I have a weakness for honey-butter - basically roughly mix up honey with cold butter so there’s still lots of little butter chunks. Then spread it straight on crackers or croissant. For that kind of application where the butter flavor is clear and dominant, I pefer a cultured butter vs non-cultured. I think Vermont Creamery used to be my go-to for cultured butter but I recall the flavor profile getting flat so I stopped buying it.

Agree with @tcmx3 on the Kerrygold - I found it a bit plain. Several years back I tried the parmesan milk butter that someone mentioned; I thought it was a gimmick but weirdly some cheese flavor did come through. Not sure how that works since presumably the milk used for the butter has nothing to do with the milk used for cheese.


----------



## KilgoreTrout (Jan 17, 2022)

Plugra is the best that’s readily available imho. Kirkland grass fed is hit or miss. I’ve gotten one batch that had an odd aftertaste.


----------



## J_Wisdom (Jan 17, 2022)

I haven't tried Plugra, but now I will. Thanks.


----------



## Brian Weekley (Jan 17, 2022)

Welcome to Canada! … The home of mediocre butter at outrageous prices.

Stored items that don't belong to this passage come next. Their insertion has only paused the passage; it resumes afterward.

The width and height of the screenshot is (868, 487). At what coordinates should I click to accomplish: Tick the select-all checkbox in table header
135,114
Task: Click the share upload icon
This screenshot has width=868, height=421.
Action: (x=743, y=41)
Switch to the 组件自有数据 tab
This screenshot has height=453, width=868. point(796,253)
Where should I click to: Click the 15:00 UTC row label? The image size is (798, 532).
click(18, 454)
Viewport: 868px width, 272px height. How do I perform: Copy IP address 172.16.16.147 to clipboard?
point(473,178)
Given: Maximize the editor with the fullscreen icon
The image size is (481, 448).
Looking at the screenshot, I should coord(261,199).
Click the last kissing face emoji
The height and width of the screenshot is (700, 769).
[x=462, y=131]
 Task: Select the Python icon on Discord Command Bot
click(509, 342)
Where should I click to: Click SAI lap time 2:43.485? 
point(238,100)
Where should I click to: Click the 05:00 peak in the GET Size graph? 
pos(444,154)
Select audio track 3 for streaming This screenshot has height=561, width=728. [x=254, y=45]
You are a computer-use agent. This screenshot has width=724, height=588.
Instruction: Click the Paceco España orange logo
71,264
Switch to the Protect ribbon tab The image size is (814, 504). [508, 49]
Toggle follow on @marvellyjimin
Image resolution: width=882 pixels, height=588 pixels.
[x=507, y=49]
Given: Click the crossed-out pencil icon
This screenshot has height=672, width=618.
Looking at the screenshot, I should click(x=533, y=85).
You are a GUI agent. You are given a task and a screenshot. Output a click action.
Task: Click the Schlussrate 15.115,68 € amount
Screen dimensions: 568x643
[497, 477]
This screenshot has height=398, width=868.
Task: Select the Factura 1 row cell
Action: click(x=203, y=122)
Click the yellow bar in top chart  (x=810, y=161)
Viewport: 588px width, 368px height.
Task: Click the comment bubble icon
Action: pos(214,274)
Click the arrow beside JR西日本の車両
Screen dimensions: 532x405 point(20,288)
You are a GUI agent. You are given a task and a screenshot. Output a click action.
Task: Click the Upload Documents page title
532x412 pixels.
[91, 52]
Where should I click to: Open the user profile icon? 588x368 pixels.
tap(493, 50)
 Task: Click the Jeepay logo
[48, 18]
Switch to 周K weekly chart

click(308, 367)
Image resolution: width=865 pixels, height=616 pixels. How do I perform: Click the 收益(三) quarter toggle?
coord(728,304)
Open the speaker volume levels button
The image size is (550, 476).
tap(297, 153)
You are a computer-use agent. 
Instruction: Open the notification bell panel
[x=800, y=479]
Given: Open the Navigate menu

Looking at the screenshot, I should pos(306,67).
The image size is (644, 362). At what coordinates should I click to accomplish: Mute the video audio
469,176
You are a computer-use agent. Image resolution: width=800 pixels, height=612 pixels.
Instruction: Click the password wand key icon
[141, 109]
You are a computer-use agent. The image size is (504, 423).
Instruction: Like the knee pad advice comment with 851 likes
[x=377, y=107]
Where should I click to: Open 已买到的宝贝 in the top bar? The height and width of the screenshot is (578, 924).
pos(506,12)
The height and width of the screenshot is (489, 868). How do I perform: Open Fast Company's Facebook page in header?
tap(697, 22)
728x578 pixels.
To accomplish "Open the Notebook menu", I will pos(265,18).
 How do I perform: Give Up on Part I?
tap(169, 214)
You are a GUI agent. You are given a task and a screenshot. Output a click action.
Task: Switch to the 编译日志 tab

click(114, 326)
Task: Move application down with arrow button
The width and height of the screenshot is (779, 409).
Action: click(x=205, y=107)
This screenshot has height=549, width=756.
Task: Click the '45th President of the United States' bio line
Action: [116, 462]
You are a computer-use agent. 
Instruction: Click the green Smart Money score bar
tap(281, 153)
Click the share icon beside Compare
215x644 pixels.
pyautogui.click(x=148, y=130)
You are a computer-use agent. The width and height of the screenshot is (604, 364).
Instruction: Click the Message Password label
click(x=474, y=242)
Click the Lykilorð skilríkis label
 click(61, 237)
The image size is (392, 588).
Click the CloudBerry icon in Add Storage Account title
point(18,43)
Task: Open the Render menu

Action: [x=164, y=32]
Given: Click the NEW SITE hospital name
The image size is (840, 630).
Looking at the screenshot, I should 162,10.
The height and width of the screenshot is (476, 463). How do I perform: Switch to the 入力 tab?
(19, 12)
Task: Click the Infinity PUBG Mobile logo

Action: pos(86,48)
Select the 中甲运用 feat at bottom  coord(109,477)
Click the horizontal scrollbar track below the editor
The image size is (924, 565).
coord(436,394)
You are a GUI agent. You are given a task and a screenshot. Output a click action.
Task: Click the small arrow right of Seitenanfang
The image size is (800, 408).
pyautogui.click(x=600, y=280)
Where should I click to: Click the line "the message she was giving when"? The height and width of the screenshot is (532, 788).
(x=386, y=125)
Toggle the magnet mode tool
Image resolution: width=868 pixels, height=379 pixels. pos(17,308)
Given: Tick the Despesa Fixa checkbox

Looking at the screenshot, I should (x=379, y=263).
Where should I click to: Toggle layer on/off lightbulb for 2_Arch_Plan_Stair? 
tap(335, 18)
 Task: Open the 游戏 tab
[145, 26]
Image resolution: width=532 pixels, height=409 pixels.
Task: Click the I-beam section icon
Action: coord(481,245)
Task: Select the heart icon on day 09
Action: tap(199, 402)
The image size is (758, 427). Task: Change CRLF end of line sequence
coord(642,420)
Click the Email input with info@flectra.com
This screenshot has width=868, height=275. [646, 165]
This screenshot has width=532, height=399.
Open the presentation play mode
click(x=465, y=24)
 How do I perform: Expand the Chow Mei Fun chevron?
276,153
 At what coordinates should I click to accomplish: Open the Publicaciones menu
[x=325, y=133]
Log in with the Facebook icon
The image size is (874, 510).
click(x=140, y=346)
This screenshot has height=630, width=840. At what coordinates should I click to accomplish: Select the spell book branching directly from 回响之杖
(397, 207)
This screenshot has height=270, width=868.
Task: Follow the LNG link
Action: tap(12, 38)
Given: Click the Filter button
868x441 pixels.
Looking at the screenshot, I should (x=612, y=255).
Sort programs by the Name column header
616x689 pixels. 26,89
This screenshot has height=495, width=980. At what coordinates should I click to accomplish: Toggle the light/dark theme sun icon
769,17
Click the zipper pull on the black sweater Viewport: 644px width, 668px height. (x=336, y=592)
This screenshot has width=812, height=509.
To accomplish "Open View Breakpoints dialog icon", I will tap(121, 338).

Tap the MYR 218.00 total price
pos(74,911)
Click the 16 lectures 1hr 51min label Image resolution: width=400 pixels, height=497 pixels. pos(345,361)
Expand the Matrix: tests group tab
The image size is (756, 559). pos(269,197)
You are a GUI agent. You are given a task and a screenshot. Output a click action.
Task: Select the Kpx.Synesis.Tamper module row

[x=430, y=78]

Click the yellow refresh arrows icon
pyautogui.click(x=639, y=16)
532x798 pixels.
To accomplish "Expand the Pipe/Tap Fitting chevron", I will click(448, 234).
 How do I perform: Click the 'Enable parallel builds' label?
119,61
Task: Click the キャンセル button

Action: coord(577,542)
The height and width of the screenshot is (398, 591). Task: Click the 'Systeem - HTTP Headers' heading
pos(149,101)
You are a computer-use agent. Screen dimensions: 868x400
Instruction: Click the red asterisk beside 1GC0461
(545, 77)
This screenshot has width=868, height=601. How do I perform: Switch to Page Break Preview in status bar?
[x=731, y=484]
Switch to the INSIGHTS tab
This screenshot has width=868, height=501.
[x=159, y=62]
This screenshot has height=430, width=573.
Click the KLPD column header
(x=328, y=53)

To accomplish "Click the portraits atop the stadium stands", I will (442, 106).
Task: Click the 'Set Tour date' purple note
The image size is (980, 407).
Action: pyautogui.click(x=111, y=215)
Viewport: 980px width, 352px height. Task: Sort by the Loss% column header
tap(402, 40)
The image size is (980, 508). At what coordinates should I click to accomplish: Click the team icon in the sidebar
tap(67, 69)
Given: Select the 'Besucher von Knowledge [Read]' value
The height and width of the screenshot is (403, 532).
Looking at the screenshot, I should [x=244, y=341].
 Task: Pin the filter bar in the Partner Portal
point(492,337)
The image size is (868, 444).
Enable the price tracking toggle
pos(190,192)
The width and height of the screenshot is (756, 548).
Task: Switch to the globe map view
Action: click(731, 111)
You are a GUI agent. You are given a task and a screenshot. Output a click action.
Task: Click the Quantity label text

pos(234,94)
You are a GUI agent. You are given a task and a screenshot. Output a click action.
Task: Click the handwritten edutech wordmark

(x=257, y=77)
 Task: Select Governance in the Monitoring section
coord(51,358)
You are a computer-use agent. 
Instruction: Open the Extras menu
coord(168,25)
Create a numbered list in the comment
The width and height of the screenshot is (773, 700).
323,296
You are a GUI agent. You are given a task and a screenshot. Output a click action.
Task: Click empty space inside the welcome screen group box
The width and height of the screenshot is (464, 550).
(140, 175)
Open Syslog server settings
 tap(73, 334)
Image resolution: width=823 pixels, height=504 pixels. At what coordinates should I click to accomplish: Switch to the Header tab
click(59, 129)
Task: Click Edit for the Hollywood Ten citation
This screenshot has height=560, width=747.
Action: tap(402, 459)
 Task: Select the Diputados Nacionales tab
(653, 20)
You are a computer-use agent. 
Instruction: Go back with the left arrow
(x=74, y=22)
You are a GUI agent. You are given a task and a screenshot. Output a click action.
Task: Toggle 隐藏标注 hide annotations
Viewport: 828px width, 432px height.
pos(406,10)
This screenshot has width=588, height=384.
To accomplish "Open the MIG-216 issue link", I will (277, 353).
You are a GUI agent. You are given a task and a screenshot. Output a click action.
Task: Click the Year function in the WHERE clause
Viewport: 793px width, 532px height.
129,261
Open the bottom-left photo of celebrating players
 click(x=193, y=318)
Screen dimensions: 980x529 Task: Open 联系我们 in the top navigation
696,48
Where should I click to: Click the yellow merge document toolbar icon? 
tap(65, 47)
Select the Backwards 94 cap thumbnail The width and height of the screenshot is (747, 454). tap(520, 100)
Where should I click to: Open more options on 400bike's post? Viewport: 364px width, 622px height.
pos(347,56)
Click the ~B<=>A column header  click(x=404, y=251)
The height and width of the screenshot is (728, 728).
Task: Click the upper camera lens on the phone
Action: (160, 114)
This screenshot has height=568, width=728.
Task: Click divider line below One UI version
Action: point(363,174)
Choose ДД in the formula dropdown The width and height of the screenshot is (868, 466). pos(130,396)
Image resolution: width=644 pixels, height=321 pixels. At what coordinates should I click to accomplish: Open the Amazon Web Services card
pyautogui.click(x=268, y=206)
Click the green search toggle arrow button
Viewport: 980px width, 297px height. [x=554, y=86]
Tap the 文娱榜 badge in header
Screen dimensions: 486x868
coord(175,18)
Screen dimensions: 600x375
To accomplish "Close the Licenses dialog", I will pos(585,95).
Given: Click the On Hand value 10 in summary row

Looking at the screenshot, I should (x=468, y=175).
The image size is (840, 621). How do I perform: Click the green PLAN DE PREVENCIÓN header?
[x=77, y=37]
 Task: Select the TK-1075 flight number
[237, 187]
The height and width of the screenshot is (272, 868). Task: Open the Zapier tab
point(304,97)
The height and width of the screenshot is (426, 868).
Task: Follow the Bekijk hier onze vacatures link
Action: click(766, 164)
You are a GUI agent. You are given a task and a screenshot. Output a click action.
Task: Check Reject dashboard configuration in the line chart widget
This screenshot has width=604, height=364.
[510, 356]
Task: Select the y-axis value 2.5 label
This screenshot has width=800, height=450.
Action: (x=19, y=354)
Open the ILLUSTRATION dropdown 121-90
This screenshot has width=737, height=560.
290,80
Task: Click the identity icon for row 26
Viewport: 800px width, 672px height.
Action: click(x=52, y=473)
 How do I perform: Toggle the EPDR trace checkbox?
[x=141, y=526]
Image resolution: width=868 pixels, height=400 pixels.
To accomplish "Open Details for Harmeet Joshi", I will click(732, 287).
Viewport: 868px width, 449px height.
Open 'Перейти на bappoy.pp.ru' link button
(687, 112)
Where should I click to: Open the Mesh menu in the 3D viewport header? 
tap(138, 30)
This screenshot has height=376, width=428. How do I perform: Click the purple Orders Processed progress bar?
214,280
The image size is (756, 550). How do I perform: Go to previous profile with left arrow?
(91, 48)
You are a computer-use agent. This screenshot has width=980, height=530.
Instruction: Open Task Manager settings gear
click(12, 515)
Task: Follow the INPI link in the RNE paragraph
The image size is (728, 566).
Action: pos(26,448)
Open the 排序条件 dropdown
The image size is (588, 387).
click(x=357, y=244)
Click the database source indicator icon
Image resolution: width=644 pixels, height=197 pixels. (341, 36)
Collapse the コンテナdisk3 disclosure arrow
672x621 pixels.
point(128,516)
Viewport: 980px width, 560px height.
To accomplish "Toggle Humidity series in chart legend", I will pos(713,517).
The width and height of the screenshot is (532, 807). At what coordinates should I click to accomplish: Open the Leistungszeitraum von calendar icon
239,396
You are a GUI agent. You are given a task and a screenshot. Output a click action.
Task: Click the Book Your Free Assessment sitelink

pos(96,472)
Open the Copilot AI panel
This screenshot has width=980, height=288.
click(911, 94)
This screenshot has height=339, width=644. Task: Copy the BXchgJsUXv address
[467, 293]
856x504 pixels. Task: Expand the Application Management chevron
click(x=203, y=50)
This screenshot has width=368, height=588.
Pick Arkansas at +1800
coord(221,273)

Witness this absolutely unremarkable brand!






As you can see they are flying off the shelves. Go buy a better brand you say … they don’t exist! It’s illegal to sell imported brands in Canada. Gotta protect those dairy farmers. It wouldn’t be so bad if Canadian dairy farmers actually produced a decent product. They don’t … full stop.


----------



## esoo (Jan 17, 2022)

Brian Weekley said:


> Welcome to Canada! … The home of mediocre butter at outrageous prices.
> 
> Witness this absolutely unremarkable brand!
> 
> ...



Is that what you're paying for store brand at that side of the country? We got some better stuff for less over hear out east.


----------



## Brian Weekley (Jan 17, 2022)

Yup! … Its sad but true. What’s really sad is that those of us who have been raised west of the big smoke have no idea what real butter tastes like, much less artisan butter. On my first trip to NZ my head almost blew up when I buttered my first bun.


----------



## esoo (Jan 17, 2022)

Brian Weekley said:


> Yup! … Its sad but true. What’s really sad is that those of us who have been raised west of the big smoke have no idea what real butter tastes like, much less artisan butter. On my first trip to NZ my head almost blew up when I buttered my first bun.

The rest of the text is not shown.